Validation and design examples for concrete spread footings per ACI 318-14

Reference: James Wight, *Reinforced Concrete Mechanics and Design, 7th Edition* , 2016, Pearson, **Example 15-2, p. 825**

Parameter | Value |
---|---|

Column dimensions | $b$ = 18" and $\ell$ =18" |

Footing dimensions | $B$ = 11'-2", $L$ = 11'-2", $H$ = 32" |

Concrete strength | $f'_c$ = 3,000 psi |

Allowable Bearing Pressure | $q_a$ = 6,000 psf |

Depth of soil over footing | $h_{soil}$ = 1 ft * |

Soil unit weight | $\gamma_s$ = 135 pcf * |

Reinforcement | 11-#8 each way, $f_y$ =60 ksi, 3" cover |

Dowels | 4-#6 |

Loads | D = 400 kips and L = 270 kips |

*In the example, there is 6" of soil and a 6" concrete slab - we represent this with a 12" layer of soil with the average density of the two materials

Result | Example | ClearCalcs |
---|---|---|

Bearing stress $q_s$ * | $\frac{123 \text{ ft}^2}{124.7 \text{ ft}^2} =98.6\%$ | $\frac{5910 \text{ psf}}{6000 \text{ psf}} =98.5\%$ |

X and Y axis moment demand | $M_{u}$ = 954 kip-ft | $M_{ux}$ = 954 kip-ft, $M_{uy}$ = 954 kip-ft |

X-axis moment resistance** | $\phi M_n$ = 1070 kip-ft | $\phi M_{nx}$ = 1080 kip-ft |

Y-axis moment resistance** | $\phi M_n$ = 1070 kip-ft | $\phi M_{ny}$ = 1050 kip-ft |

X-axis shear demand** | $V_{u}$ = 204 kip | $V_{ux}$ = 201 kip X-axis shear resistance** |

Y-axis shear demand** | $V_{u}$ = 204 kip | $V_{uy}$ = 208 kip |

Y-axis shear resistance** | $\phi V_{c}$ = 308 kip | $\phi V_{ny}$ = 303 kip |

Two-way shear demand | $v_u$ = 156 psi | $v_u$ = 156 psi |

Two-way shear resistance | $\phi v_{c}$ = 164 psi | $\phi v_{n}$ = 164 psi |

Development length *** | $\ell_d$ = 54.8 in | $\ell_d$ = 27.5 in |

Concrete Bearing Strength | $\phi B_c$ = 1070 kip | $\phi B_c$ = 1070 kip |

*The example works with net bearing stress and only calculates bearing area, while we calculate gross bearing stress and work directly with stresses.
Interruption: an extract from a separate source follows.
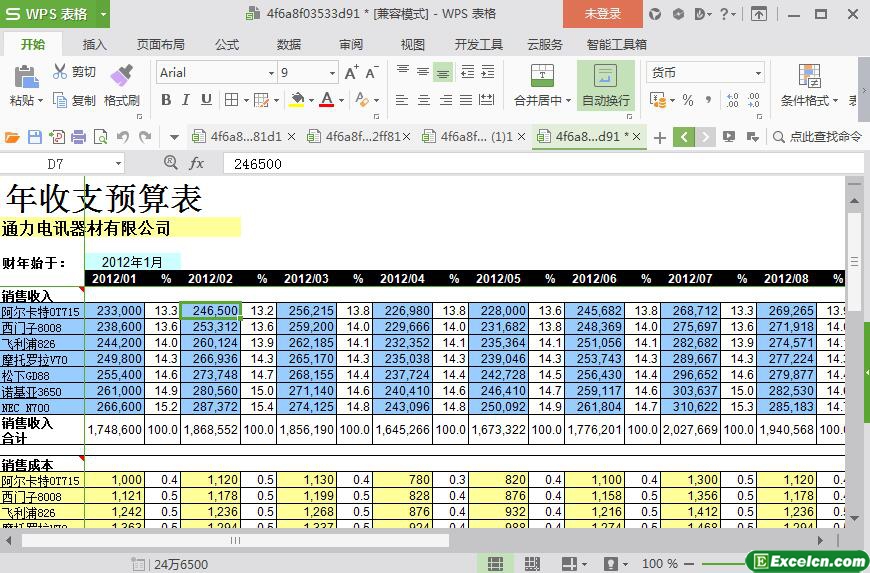Click the insert function fx icon

(197, 163)
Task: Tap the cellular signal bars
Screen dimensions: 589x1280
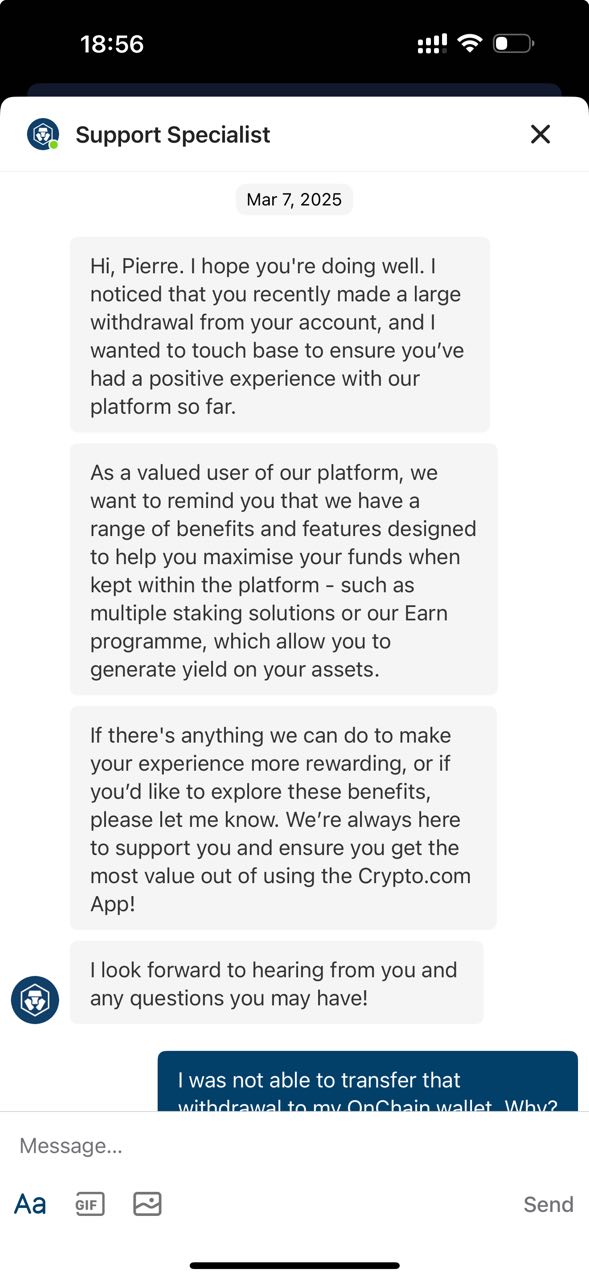Action: coord(432,44)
The utilization ratios are thus compared and give the same result (the 0.1% difference comes from rounding in the textbook example).

**The example takes the average depth in the X and Y directions, while we consider both individually, hence the slight differences

*** The development length in the example is calculated using the simplified equation (ACI 318-14, Cl 25.4.2.2) while we use the full equation (ACI 318-14, Cl 25.4.2.3). This significantly reduces development length as we take advantage of the large confinement provided by the 3 inches of cover.
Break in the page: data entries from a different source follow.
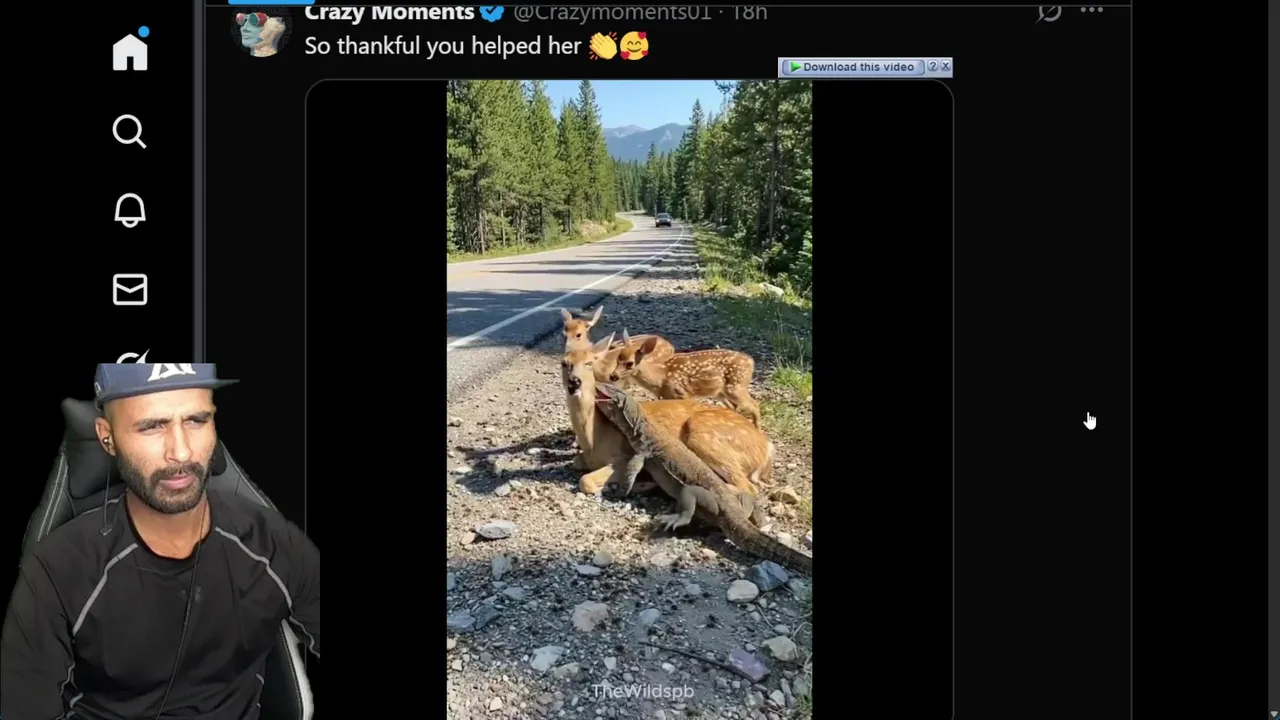This screenshot has width=1280, height=720.
Task: Play the deer and lizard video
Action: pos(629,400)
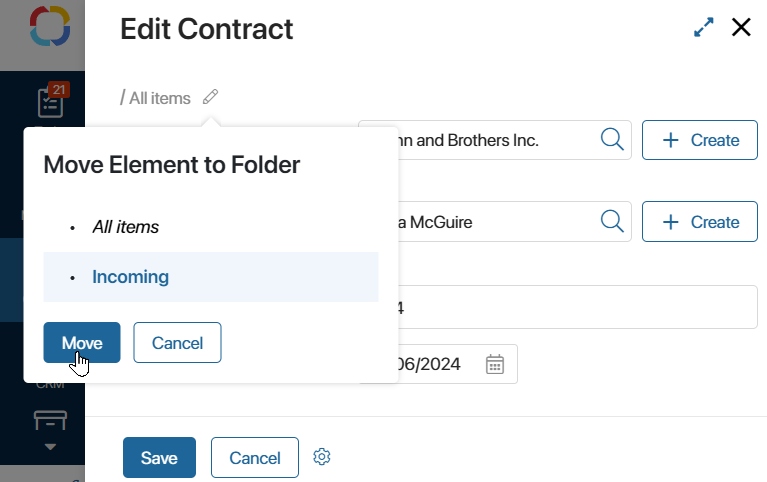This screenshot has width=767, height=482.
Task: Expand sidebar with the down arrow
Action: click(50, 447)
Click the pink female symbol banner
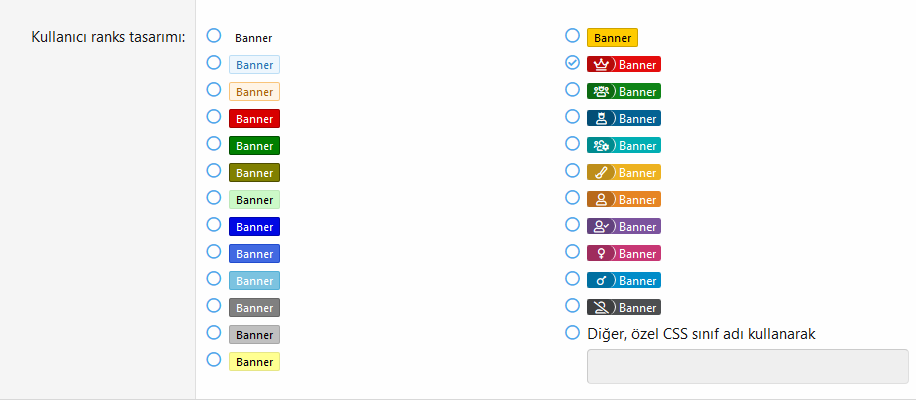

Additionally, we take the allowable reduction based on excess reinforcement (ACI 318-14, Cl 25.4.10) which decreases development length further.

Reference: Mahmoud Kamara and Lawrence Novak, *Simplified Design of Reinforced Concrete Buildings* , 2011, Portland Cement Association, **Example 7.8.1, p. 7-22**

This is a very basic example and only checks bending and the concrete bearing resistance. No soil or shear checks are performed. This example was written for ACI 318-11, with the only difference being that $\phi$ was increased from 0.55 to 0.60 in the ACI 318-14 standard.

Parameter | Value |
---|---|

Column dimensions | $b$ = 16" and $\ell$ =16" |

Footing dimensions | $B$ = 9'-10", $L$ = 9'-10", $H$ = 42.6" |

Concrete strength | $f'_c$ = 4,000 psi |

Allowable bearing pressure | $q_a$ = 6,000 psf |

Reinforcement | Plain concrete |

Dowels | 4-#8 bars |

Axial loads | $P_u$ = 512 kip |

Result | Example | ClearCalcs |
---|---|---|

Required effective thickness* | $h$ = 42.6 in | $h$ = 39.1 in |

Concrete Bearing Resistance** | $\phi B_c$ = 479 kip | $\phi B_c$ = 1030 kip |

*The total footing thickness minus two inches, per the code. The decrease in required thickness is entirely attributable to the increase in $\phi$ : 0.6/0.55 = 42.6/39.1.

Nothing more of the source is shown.